During the first day of our march we passed a collective farm called "Niña Bonita". The idea was to establish large collective farms throughout Cuba, owned by the State, where the farmers would be provided with the necessary tools such as tractors and other mechanized farm machinery. This is intelligent and economical. A simple example will show why: Instead of ten small tractors at $50,000 each for ten farms, just one big tractor at $100,000 will suffice for the collective farm. Advantage: US$400,000. Moreover, as the Cuban State can buy these bigger tractors in large numbers, a lower price, say $80,000, can be negotiated for each. Thus the advantage is even bigger.

And as these large farms can be highly automized and mechanized at a fraction of the cost of doing the same for a large number of smaller farms, agricultural production will be higher if collectivized, while requiring fewer man-hours. Moreover, the well coordinated cooperative effort of farmers working for large collective farms should be more efficient than if each of them was working on his own small farm. All these measures and savings combined make it possible for the collective farmers to work fewer hours and earn more than they would, if working on their own. The collectivization of the farming industry, therefore, makes perfect sense. What could possibly go wrong?

It is absurd to believe that the defense of a country can be entrusted to those who do not own a part of it.

The essential thing that does and did go wrong at "Niña Bonita" and similar collective farms, is the fact that people work differently, if they own what they work for and if their efforts produce direct financial results for themselves and their families. The collective farmers work for the Cuban State and receive a monthly wage. They own nothing themselves. Even the cows grazing the field are property of the Cuban State.
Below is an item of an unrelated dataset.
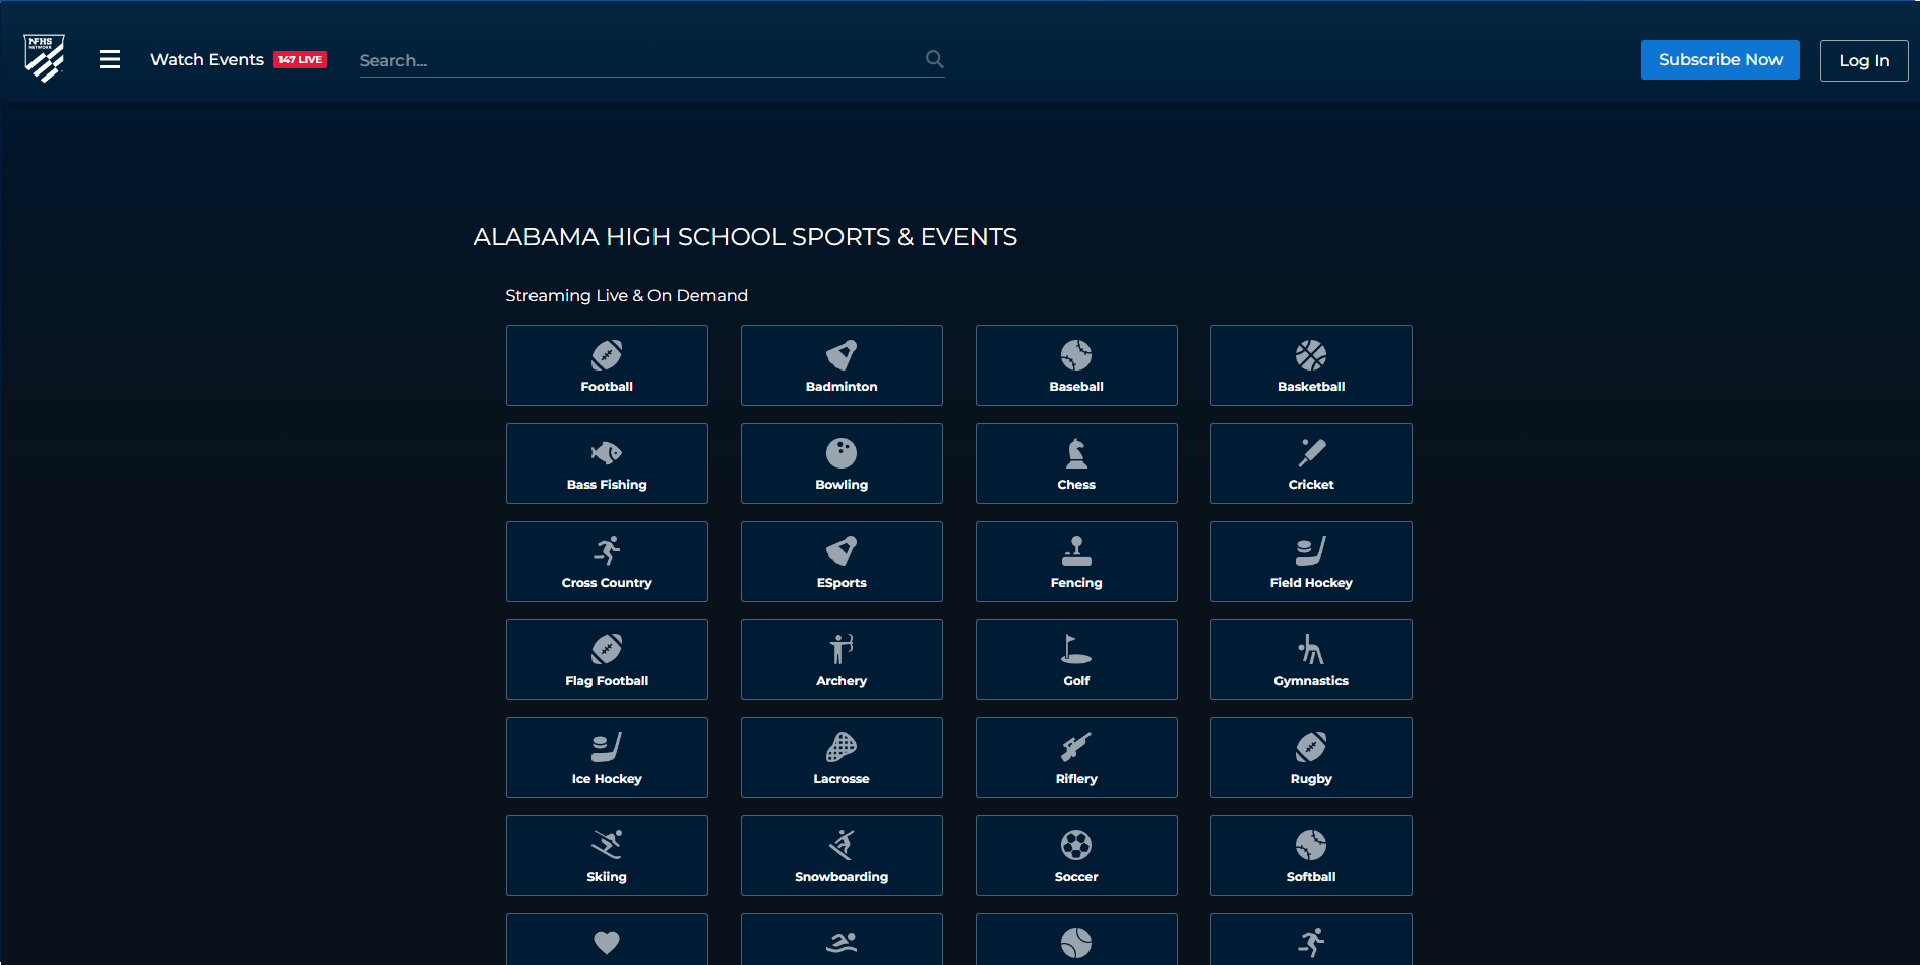
Task: Pick the Bowling sport tile
Action: point(841,463)
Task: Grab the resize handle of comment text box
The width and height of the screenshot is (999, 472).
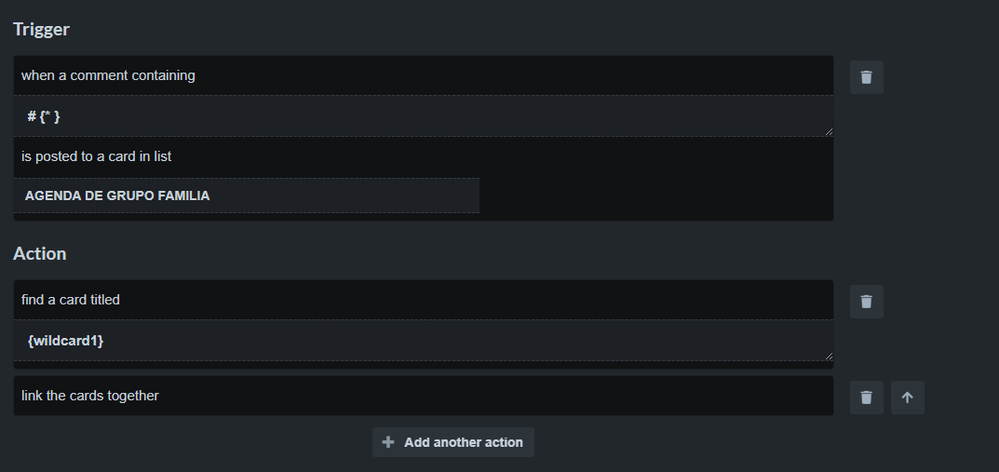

The State has taken over all responsibility for managing and running all Cuba's collective farms, reducing the individual farmers to the status of mere wage slaves. It makes no difference at all to them if they exert themselves or not. The wage will be the same whether the farm produces or not. The State has to provide and pay anyway.

But "Niña Bonita" could easily be turned into an E.S.O.P. company. Property of the complete farm could be passed to "Niña Bonita E.S.O.P. S.A.", shareholders of which would be all farmers working there.
Provided the farm is then well managed, this would change everything. Owners work differently than wage slaves. That's the natural order of things.